As aforementioned, the rules weren't so cut and dry in the 19th century. Many joke problems were and have been made to exploit ambiguities in official rulebooks. The most famous is the loophole that allowed promotion into any of the opponent's pieces. However, the hypothetical legality promoting into an enemy pawn, on their first rank, was and is vague.
Furthermore, there is the question of how it would move.
But we can take liberties with our imagination and assume it moves like normal, including being allowed a double-step on it's first rank. For example, Lichess's chess variant Horde Chess logicallly allows this movement. If you count the transformed pawns as the "same" unit after the wrong promotion, capturing en passant twice is possible.

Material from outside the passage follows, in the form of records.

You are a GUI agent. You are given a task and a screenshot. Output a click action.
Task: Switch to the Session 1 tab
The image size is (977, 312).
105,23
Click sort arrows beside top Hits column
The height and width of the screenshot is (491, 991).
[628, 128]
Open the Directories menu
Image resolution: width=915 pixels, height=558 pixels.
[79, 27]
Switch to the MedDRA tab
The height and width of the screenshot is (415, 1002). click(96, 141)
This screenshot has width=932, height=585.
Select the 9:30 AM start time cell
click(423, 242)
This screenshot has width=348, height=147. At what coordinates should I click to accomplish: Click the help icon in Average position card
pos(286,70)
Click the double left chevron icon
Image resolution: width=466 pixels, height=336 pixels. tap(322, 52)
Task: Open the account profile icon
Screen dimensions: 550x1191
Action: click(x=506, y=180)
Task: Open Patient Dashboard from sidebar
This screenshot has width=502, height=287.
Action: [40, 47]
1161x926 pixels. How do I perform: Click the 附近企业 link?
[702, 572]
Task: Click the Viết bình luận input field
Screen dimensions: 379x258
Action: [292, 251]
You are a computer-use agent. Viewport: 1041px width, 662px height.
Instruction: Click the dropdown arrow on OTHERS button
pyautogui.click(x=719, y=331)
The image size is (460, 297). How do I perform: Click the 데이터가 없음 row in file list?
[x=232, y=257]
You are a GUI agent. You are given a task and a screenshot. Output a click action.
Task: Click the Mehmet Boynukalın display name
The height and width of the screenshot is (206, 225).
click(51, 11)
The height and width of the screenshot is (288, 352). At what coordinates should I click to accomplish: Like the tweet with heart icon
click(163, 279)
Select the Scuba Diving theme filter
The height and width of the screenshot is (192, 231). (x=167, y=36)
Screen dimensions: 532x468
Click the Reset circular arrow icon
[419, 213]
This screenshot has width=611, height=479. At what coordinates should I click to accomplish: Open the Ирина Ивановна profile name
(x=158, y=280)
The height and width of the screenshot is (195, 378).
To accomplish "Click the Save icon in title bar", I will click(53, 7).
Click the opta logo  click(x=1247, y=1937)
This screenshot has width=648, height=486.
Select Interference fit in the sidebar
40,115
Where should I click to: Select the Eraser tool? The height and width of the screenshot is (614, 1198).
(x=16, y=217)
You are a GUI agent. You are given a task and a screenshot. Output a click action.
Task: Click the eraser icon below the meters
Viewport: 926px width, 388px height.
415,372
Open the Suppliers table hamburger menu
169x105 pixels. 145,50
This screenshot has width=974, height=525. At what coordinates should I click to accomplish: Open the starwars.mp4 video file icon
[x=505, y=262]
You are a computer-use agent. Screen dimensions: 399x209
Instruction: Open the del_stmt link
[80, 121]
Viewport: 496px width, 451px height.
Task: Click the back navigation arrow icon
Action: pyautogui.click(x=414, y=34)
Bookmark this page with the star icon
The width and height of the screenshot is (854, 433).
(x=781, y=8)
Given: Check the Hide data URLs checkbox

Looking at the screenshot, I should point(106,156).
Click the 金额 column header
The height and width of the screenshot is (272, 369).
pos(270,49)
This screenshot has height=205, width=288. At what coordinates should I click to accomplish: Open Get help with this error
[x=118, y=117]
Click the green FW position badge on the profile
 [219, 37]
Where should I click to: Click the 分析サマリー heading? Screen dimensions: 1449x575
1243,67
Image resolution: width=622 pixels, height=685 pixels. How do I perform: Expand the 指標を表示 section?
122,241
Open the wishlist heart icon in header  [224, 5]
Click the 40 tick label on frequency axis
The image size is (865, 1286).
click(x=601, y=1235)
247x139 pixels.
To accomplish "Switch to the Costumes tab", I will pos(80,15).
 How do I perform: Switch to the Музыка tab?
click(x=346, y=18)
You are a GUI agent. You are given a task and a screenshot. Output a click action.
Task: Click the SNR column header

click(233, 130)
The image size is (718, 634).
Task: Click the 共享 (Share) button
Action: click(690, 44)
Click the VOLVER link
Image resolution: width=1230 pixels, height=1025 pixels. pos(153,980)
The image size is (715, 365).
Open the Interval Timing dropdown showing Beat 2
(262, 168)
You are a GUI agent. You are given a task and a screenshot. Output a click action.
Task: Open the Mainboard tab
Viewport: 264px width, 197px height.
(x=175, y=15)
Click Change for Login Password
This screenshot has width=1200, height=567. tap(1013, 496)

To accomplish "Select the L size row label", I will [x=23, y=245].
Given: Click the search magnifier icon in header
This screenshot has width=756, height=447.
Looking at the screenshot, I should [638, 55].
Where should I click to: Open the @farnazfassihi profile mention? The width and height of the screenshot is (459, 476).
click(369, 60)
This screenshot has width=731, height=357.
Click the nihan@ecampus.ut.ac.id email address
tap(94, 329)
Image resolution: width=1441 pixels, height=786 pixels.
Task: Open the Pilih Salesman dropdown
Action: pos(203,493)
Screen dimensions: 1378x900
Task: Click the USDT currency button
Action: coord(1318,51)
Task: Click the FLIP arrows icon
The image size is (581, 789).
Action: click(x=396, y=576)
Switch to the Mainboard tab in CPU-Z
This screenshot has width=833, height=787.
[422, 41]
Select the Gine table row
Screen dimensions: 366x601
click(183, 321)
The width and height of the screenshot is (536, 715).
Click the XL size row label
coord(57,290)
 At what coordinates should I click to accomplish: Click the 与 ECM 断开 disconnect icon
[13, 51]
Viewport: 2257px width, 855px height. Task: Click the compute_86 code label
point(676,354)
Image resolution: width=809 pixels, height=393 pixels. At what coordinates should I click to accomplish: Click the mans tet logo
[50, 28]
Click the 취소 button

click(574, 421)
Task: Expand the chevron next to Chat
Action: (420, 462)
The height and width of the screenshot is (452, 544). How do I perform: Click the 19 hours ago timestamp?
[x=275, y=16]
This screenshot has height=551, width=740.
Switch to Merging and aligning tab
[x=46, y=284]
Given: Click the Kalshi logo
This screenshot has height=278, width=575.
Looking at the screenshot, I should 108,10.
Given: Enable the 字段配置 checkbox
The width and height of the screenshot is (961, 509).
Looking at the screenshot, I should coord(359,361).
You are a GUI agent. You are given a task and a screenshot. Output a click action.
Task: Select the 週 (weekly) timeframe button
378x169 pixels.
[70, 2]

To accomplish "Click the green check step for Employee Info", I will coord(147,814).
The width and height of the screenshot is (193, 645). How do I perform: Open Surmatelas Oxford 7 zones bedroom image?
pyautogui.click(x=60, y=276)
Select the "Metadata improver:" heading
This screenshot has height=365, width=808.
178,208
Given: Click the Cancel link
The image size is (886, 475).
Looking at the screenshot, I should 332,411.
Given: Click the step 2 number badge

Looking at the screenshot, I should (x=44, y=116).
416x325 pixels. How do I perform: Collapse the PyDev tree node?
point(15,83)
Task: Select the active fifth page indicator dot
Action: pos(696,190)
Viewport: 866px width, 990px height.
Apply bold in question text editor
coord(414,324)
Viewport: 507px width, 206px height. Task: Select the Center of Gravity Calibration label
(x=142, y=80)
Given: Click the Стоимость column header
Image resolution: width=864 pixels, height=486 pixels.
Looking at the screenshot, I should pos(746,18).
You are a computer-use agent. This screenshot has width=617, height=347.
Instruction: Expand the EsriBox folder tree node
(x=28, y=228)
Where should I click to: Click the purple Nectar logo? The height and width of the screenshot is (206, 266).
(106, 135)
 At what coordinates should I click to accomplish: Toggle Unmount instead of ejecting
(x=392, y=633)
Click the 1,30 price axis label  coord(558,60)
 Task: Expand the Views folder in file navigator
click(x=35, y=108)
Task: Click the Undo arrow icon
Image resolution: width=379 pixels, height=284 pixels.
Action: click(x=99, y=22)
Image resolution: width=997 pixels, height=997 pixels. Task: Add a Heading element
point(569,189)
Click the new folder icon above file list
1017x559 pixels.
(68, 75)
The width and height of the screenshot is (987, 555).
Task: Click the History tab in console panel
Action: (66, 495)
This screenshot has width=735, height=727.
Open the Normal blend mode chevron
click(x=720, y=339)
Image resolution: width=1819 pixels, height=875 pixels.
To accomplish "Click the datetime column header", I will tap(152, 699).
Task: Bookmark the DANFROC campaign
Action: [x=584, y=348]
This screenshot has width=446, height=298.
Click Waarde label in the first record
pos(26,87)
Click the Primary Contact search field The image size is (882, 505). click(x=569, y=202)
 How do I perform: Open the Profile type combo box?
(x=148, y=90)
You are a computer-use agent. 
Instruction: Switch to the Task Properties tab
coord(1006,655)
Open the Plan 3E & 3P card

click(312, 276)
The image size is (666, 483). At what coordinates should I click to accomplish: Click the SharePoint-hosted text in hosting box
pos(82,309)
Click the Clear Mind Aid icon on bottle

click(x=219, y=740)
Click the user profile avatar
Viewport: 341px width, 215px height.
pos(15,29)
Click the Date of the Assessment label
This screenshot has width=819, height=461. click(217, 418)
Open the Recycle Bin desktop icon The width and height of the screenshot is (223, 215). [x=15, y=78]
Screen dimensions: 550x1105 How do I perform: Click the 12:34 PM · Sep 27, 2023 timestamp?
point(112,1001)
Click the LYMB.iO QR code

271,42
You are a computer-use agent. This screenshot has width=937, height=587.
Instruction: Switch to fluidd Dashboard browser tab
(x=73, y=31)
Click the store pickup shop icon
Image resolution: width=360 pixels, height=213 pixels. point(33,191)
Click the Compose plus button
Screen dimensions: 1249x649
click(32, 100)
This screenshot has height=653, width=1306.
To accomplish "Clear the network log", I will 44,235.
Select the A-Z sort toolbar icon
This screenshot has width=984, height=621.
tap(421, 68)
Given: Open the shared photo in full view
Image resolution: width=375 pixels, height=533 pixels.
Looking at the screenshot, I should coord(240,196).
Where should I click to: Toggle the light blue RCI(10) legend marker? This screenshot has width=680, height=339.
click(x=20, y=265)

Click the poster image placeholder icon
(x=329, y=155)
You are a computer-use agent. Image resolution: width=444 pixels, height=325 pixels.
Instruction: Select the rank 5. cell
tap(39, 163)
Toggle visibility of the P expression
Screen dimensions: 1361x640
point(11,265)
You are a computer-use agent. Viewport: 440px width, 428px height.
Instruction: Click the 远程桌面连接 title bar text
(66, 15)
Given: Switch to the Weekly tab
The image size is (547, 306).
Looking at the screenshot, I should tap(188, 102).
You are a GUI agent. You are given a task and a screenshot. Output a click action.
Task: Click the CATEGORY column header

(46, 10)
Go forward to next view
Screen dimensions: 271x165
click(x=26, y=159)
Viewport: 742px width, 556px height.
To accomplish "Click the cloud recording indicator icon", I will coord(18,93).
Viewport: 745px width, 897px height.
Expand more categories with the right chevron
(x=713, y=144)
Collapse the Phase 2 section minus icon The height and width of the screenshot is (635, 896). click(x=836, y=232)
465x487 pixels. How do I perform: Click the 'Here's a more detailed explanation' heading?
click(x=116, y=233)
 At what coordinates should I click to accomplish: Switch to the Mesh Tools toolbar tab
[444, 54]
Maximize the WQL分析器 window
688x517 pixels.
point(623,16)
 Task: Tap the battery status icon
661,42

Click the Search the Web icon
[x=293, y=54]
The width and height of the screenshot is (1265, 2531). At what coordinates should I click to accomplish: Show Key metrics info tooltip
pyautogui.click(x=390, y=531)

This takes two stages. First, White plays en passant and then advances to the 7th rank
[FEN "4k3/6p1/8/7P/8/8/5P2/4K3 b - - 0 1"]
1... g5 2. hxg6 null 3. g7
Now we pretend it promotes into an enemy pawn. Next, it advances forward to preform an en passant once more.
[FEN "4k1p1/8/8/8/8/8/5P2/4K3 b - - 0 1"]
1... g7 2. null g6 3. null g5 4. null g4 5. f4 gxf3
Thus, the "same" pawn has captured en passant twice!